**Exercise:** Each line below that contains the word "computer" must be copied.
════════════════════
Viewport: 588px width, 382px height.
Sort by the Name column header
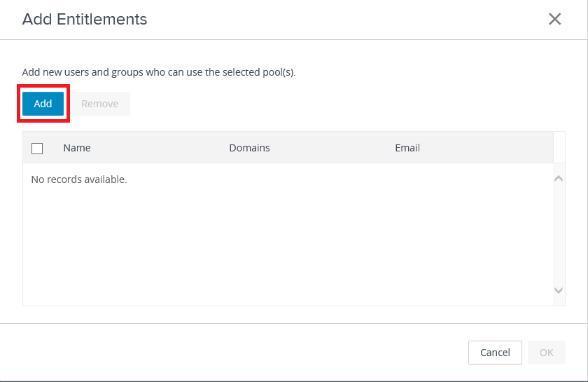pyautogui.click(x=77, y=148)
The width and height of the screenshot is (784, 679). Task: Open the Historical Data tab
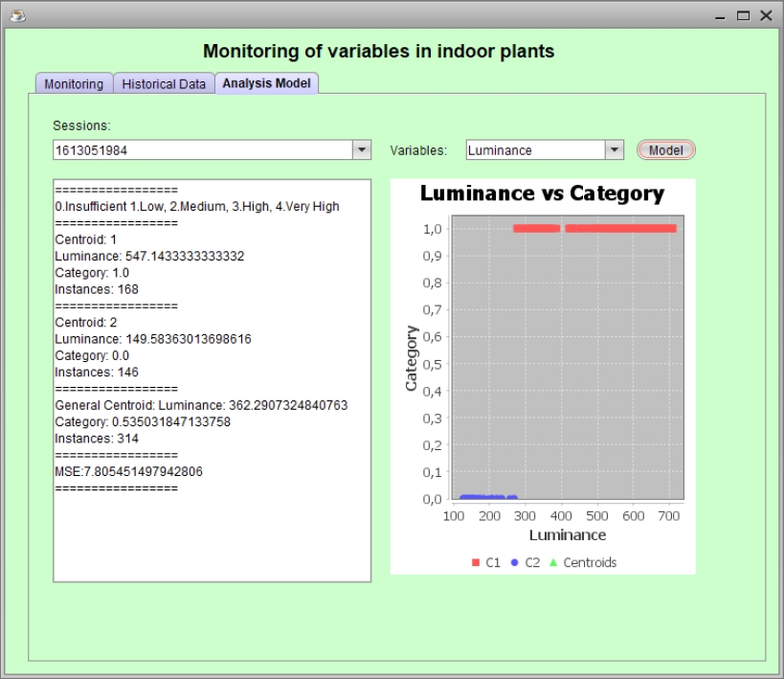click(164, 84)
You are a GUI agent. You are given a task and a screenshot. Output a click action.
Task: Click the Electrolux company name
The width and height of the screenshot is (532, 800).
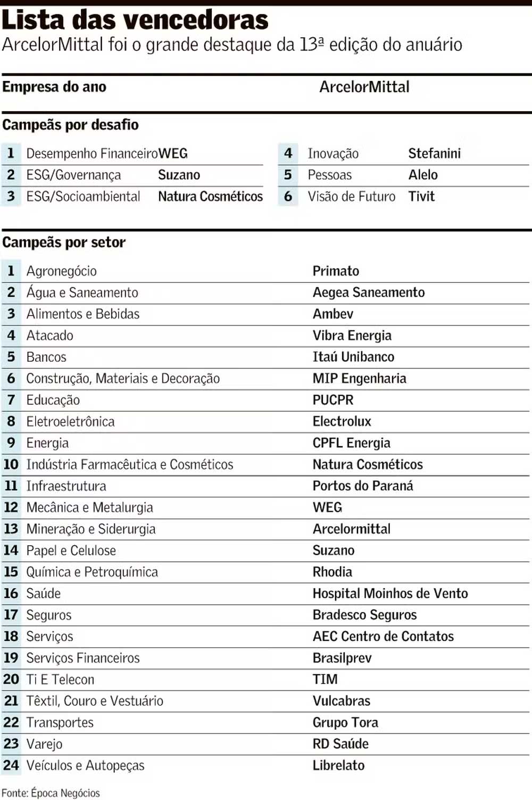coord(342,422)
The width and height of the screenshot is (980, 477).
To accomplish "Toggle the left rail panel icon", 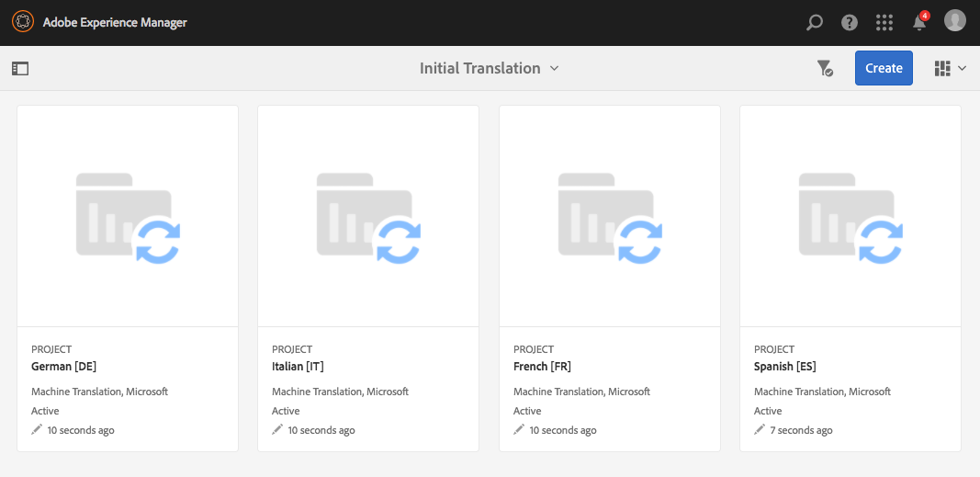I will click(x=20, y=68).
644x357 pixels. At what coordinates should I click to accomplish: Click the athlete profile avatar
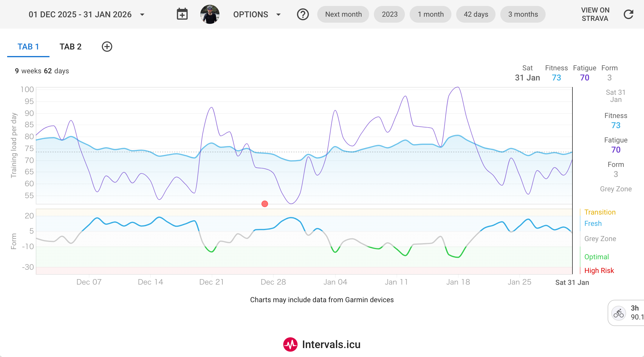click(210, 14)
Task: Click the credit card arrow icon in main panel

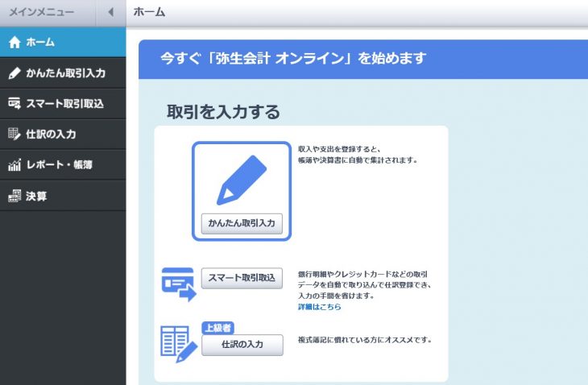Action: (178, 284)
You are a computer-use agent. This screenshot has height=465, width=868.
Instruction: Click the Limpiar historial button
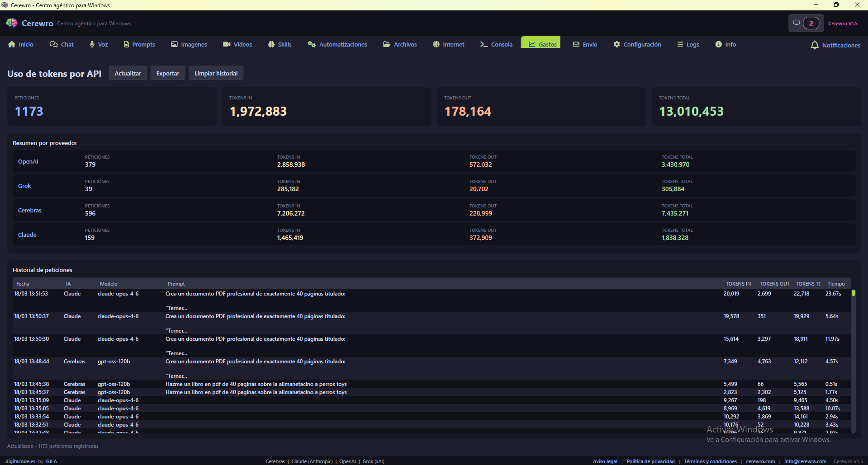coord(216,73)
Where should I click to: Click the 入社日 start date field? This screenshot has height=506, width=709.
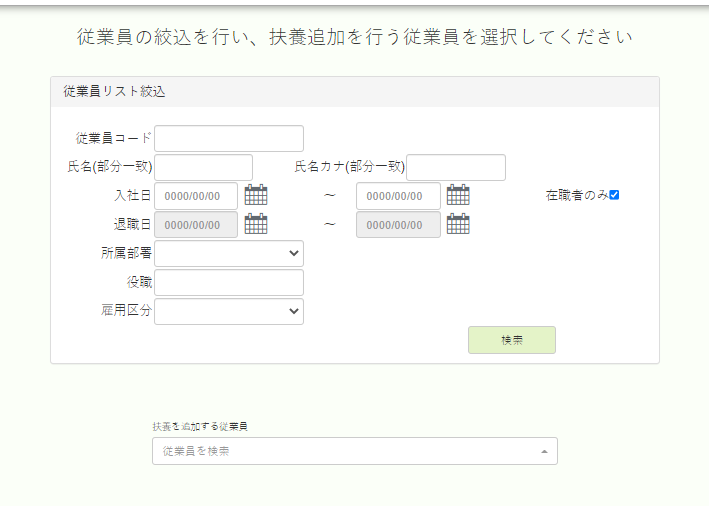[196, 196]
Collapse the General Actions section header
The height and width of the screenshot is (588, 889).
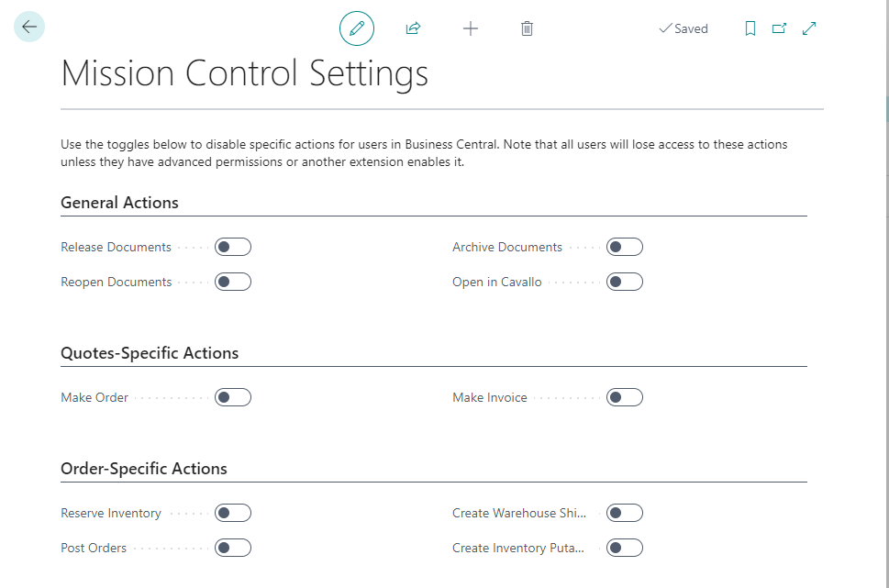click(120, 203)
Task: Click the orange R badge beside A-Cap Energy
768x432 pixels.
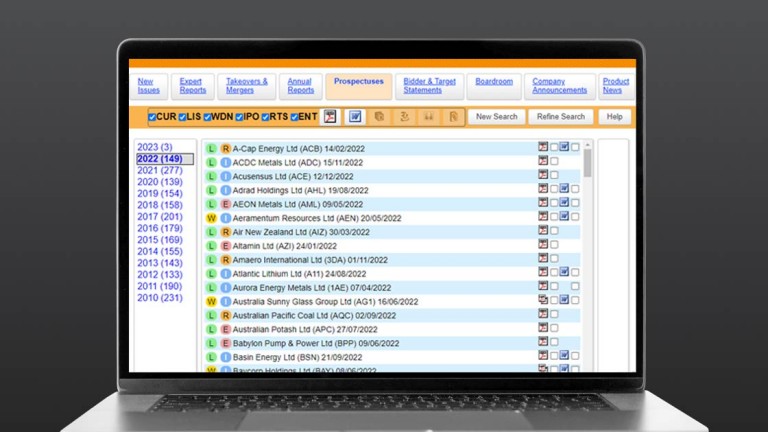Action: coord(225,148)
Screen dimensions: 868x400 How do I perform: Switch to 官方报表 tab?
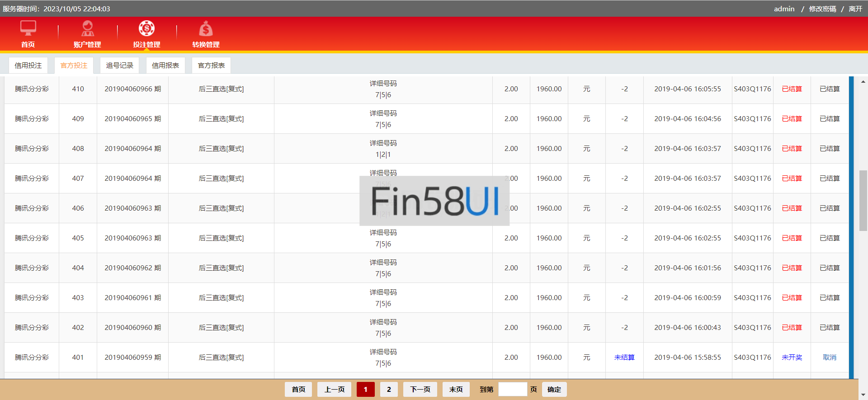(211, 66)
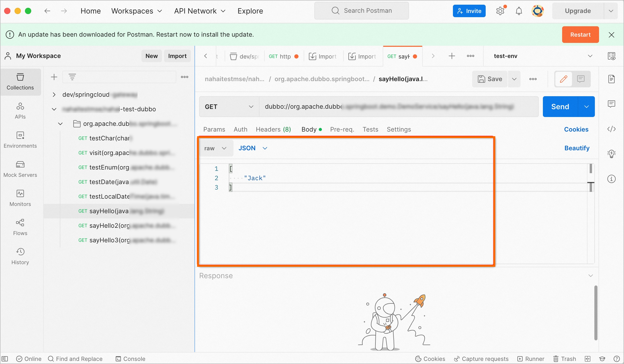This screenshot has width=624, height=364.
Task: Open the Pre-req. tab
Action: [x=342, y=129]
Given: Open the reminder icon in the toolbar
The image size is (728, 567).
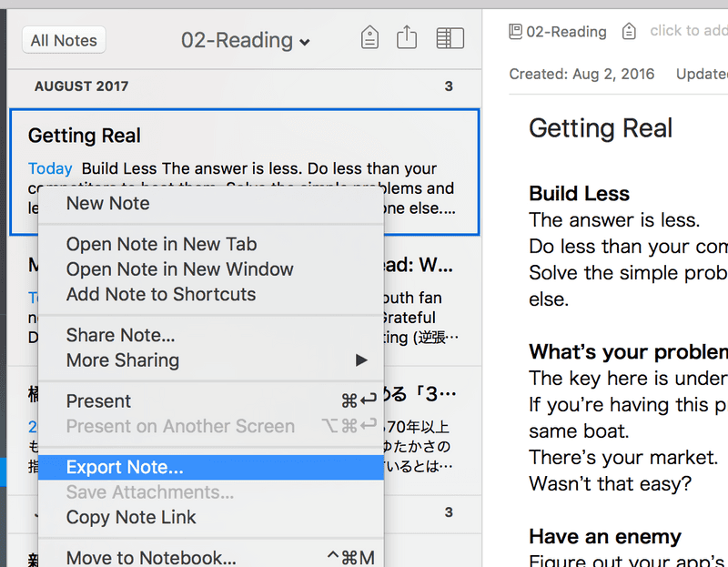Looking at the screenshot, I should [x=369, y=37].
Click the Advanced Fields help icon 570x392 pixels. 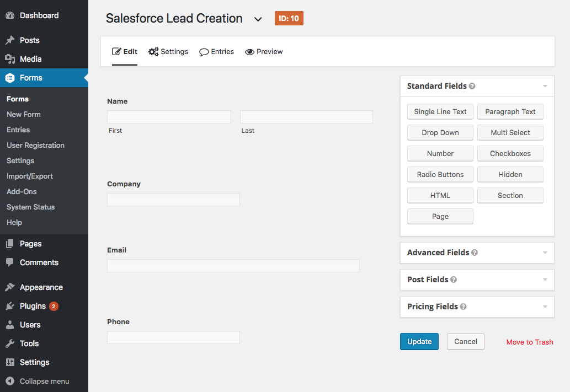pos(475,253)
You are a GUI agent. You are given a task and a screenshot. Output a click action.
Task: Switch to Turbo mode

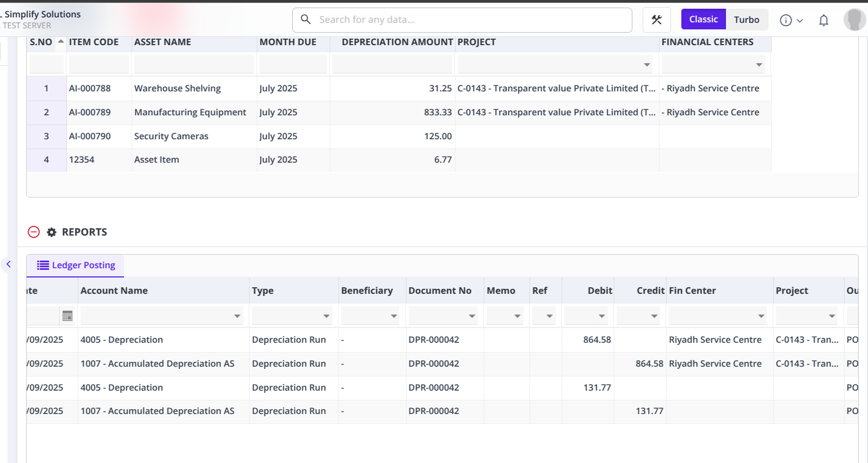(746, 20)
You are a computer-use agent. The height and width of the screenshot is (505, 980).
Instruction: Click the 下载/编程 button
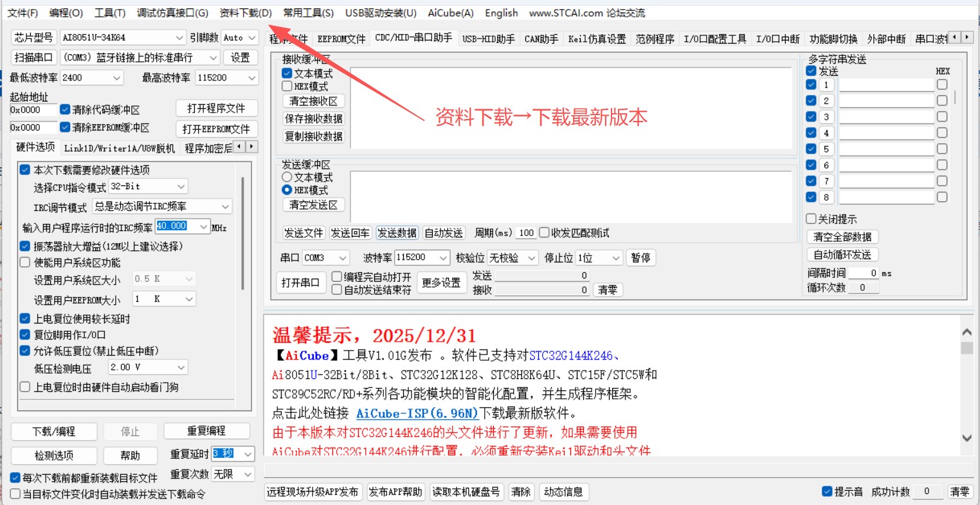tap(54, 431)
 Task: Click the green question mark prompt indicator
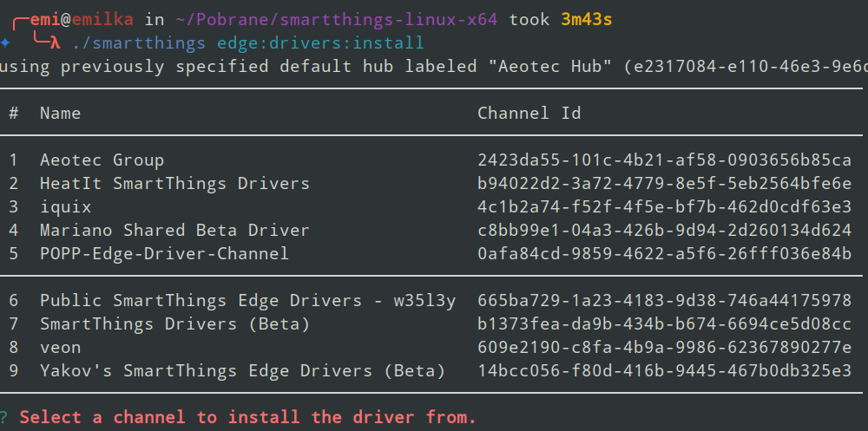4,417
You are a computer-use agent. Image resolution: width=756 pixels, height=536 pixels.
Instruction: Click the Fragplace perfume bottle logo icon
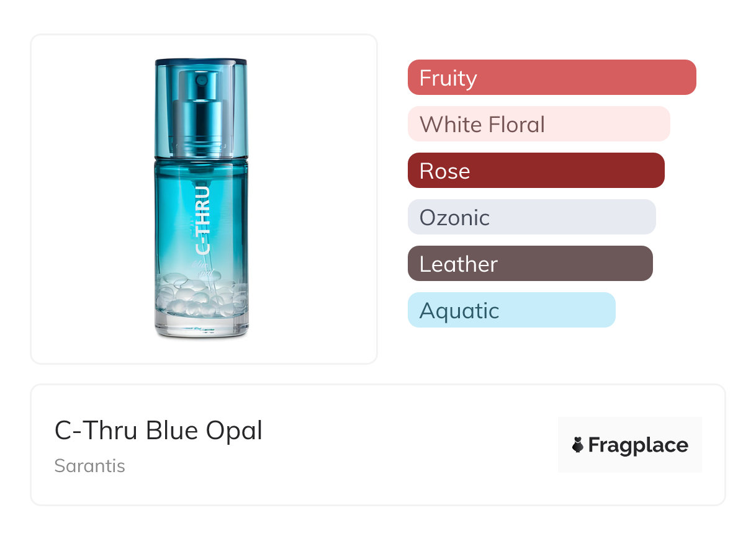click(578, 445)
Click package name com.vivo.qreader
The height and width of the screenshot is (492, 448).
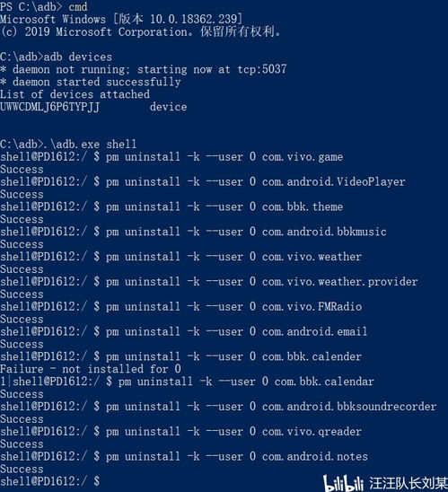click(312, 432)
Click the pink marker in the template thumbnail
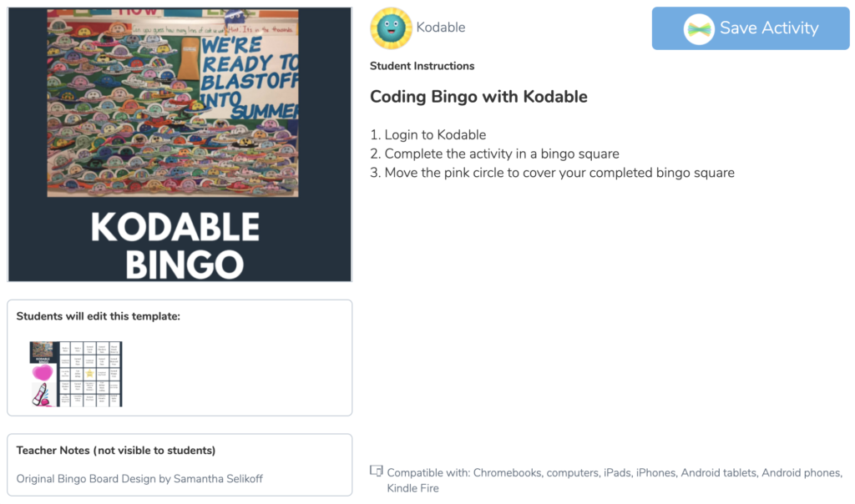Screen dimensions: 855x504 point(41,396)
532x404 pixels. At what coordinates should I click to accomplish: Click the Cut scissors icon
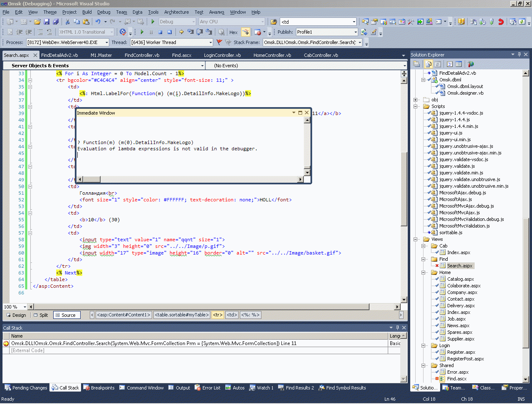pyautogui.click(x=68, y=22)
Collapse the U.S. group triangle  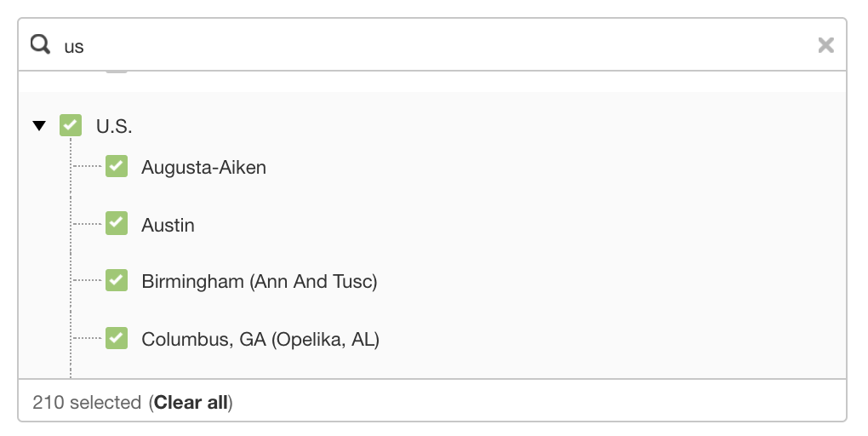coord(39,126)
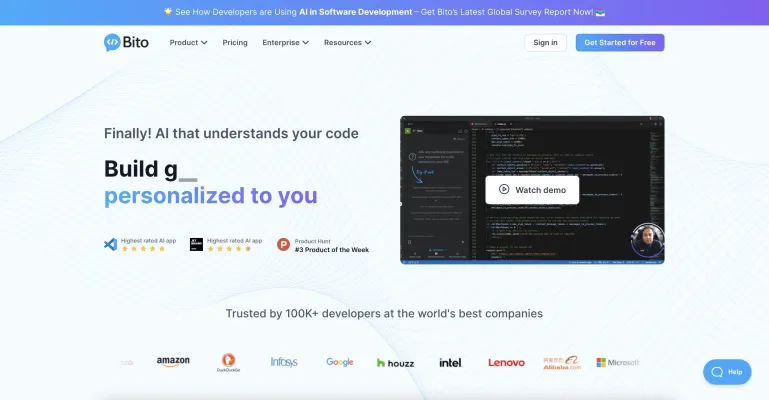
════════════════════
**Task solution:**
You are a computer-use agent. This screenshot has height=465, width=868.
You are a computer-use agent. The height and width of the screenshot is (505, 980).
You are a computer-use agent. Image resolution: width=756 pixels, height=536 pixels.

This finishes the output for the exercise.